FIG. 4 is a front sectional view showing a gas permeation state by a conventional gas permeation test device.

[Explanation of Codes] 5 Buffer material to be tested (buffer material, buffer layer) 11 Pressure-resistant container 11A Container body 11B Entrance side lid body 11C Exit side lid body 11D Flange portion 11E Seal material 11F Fastener 12 Fluid inlet 13 Fluid outlet 14 Porous Quality layer 14A inlet side porous layer 14B outlet side porous layer 15 gas permeation suppression uneven portion 15a annular wall 15b annular wall 15c annular wall 20 pressurized test gas supply system 21 gas supply pipe 22 on-off valve 23 pressure gauge

Claims (1)

[Scope of utility model registration request] 1. A device for testing the gas permeability of a cushioning material used for geological disposal, which is provided with a pressure resistant container loaded with a buffer material to be tested in a swollen state, and arranged in the pressure resistant container.
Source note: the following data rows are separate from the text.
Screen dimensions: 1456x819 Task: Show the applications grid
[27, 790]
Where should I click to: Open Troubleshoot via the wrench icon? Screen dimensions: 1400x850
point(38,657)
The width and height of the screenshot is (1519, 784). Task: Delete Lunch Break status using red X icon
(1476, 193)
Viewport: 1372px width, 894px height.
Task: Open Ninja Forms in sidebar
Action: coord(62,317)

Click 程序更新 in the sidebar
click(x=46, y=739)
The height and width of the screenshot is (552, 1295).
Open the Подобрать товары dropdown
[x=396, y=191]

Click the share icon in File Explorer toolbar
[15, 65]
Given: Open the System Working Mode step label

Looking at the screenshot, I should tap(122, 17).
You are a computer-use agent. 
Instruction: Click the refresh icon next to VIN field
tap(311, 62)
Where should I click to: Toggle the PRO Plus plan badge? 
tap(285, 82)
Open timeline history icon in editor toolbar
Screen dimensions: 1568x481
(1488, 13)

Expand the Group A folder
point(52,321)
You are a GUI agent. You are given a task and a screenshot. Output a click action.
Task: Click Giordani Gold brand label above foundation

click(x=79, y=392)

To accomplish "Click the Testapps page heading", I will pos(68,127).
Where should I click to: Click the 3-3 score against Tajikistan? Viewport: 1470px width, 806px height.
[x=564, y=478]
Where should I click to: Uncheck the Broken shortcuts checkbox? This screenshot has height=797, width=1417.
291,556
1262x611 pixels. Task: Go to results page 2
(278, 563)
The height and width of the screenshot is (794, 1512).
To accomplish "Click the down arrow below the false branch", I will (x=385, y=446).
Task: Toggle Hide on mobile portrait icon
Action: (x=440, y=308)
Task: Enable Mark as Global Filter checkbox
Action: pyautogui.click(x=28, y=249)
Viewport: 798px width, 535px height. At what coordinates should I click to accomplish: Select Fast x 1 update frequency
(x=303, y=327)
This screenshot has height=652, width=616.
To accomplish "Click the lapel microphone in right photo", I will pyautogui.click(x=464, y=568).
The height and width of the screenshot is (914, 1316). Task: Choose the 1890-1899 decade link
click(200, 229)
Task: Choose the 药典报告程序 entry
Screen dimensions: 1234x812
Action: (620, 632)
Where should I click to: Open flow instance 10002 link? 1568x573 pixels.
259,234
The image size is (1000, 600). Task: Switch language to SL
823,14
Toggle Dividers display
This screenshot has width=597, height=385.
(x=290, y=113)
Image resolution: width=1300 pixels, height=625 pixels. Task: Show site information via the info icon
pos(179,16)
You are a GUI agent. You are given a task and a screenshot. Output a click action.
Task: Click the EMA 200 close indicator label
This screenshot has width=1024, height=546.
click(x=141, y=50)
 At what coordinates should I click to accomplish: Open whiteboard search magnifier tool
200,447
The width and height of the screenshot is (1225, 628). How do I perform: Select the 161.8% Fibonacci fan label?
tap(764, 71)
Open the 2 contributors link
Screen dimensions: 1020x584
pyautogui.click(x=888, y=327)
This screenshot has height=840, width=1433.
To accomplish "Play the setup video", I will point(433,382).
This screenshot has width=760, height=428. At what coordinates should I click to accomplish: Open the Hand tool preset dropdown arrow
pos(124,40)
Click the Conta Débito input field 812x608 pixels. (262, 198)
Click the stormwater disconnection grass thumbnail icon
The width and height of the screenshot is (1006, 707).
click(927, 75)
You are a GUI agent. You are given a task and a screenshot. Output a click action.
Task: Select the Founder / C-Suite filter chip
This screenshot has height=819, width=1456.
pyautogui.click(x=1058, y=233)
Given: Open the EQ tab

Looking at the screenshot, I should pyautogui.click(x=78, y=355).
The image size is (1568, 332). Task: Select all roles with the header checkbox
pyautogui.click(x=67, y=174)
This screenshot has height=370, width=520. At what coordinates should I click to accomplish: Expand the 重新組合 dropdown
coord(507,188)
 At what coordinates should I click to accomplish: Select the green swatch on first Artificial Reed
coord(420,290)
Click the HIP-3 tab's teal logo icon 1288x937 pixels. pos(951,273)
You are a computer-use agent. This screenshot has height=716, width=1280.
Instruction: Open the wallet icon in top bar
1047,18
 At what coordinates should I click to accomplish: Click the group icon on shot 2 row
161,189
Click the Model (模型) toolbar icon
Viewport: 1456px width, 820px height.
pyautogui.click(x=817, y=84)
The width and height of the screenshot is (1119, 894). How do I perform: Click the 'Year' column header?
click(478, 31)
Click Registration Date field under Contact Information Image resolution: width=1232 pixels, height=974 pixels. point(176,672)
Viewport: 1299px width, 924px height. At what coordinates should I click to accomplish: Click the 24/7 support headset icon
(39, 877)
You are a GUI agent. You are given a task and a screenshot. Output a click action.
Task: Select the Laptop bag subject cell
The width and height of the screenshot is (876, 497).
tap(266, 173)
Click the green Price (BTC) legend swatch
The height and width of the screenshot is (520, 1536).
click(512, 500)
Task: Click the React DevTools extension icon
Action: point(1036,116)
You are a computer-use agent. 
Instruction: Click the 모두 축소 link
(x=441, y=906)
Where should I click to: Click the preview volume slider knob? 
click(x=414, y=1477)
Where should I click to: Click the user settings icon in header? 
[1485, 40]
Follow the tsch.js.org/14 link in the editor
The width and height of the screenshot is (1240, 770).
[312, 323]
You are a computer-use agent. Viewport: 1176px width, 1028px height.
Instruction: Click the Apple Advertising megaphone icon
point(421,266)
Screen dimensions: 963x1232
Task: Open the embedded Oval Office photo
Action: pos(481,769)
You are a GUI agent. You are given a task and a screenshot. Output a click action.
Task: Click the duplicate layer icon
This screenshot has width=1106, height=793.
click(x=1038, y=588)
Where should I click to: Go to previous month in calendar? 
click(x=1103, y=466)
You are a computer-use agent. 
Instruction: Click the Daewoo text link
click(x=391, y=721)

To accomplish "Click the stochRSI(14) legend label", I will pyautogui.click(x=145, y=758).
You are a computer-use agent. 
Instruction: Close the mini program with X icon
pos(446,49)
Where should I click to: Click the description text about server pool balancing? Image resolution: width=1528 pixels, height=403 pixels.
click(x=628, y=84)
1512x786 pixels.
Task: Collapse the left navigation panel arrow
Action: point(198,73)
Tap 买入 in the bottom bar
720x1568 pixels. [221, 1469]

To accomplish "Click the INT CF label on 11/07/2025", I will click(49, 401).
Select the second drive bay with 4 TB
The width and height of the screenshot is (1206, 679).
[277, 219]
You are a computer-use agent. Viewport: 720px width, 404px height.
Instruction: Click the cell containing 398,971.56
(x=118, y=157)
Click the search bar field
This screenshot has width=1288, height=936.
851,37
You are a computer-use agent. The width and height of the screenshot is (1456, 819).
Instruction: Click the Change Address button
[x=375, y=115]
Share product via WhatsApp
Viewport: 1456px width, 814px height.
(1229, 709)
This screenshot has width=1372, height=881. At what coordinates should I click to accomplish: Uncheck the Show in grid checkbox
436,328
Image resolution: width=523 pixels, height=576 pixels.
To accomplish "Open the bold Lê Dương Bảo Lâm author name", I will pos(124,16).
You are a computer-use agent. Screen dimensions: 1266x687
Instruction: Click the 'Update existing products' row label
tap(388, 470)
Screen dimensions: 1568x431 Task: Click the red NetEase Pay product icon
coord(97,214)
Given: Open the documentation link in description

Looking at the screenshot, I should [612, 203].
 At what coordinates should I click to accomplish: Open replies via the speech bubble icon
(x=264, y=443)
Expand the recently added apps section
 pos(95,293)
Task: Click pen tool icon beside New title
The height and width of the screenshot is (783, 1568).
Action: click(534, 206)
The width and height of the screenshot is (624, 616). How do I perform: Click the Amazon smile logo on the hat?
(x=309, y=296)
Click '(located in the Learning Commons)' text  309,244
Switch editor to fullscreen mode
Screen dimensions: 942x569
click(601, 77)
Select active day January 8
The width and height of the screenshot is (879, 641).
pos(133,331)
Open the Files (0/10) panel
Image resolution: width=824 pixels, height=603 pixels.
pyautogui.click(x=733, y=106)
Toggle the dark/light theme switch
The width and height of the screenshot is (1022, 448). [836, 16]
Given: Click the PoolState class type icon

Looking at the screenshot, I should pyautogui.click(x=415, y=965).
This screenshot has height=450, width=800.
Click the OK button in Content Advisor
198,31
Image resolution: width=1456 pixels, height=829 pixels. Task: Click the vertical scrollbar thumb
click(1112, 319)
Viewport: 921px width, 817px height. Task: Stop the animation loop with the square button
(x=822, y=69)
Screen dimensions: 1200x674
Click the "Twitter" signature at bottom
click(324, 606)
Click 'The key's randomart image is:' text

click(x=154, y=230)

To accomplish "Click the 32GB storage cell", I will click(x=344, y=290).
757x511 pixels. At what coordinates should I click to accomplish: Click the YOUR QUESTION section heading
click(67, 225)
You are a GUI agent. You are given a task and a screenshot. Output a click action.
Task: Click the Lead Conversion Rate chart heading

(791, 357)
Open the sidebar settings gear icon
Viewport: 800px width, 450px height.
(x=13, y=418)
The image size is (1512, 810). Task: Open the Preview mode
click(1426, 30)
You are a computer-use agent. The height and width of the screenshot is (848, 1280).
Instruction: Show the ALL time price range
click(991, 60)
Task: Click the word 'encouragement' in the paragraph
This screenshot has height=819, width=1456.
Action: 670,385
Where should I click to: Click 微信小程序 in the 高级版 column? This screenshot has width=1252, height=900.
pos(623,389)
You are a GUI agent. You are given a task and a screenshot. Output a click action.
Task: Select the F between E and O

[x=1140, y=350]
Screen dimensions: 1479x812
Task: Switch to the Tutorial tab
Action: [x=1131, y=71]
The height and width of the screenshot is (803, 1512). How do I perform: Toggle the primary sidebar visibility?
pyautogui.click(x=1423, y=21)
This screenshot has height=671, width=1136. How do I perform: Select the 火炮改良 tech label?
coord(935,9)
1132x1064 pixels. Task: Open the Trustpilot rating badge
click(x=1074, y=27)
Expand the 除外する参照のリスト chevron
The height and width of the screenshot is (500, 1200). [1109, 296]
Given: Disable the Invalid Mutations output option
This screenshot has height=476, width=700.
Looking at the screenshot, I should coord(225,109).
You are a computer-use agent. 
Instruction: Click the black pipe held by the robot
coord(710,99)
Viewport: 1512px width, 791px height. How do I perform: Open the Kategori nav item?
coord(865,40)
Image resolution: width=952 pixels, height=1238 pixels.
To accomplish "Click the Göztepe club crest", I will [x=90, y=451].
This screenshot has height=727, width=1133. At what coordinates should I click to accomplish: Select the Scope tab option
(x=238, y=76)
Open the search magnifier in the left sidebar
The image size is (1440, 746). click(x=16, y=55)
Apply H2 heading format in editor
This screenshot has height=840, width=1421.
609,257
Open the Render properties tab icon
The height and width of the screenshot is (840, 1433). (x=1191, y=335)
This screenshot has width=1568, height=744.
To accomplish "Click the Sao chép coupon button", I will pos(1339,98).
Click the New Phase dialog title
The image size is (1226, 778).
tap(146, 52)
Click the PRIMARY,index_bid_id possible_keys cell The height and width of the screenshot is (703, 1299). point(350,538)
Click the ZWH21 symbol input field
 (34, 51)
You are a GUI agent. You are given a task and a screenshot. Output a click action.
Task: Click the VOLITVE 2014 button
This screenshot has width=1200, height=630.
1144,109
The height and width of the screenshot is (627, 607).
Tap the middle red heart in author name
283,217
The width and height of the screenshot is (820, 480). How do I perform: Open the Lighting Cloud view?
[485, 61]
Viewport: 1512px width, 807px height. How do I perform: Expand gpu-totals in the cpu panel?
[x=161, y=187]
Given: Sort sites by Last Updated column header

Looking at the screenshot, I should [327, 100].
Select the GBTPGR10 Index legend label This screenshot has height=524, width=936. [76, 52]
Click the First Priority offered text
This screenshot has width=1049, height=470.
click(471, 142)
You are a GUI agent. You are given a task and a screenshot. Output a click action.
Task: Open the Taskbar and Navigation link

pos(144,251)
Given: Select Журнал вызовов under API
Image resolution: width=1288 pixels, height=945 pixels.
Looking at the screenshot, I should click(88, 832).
The fluid inlet and the fluid outlet, the porous layer interposed between the fluid inlet and the fluid outlet and the buffer material under test, and the fluid inlet side or the fluid at the contact portion between the inner wall surface of the pressure resistant container and the buffer material under test. A gas permeation test device for a buffer material for geological disposal, comprising: a gas permeation suppression concavo-convex portion that is arranged so as to surround a porous layer on the outlet side.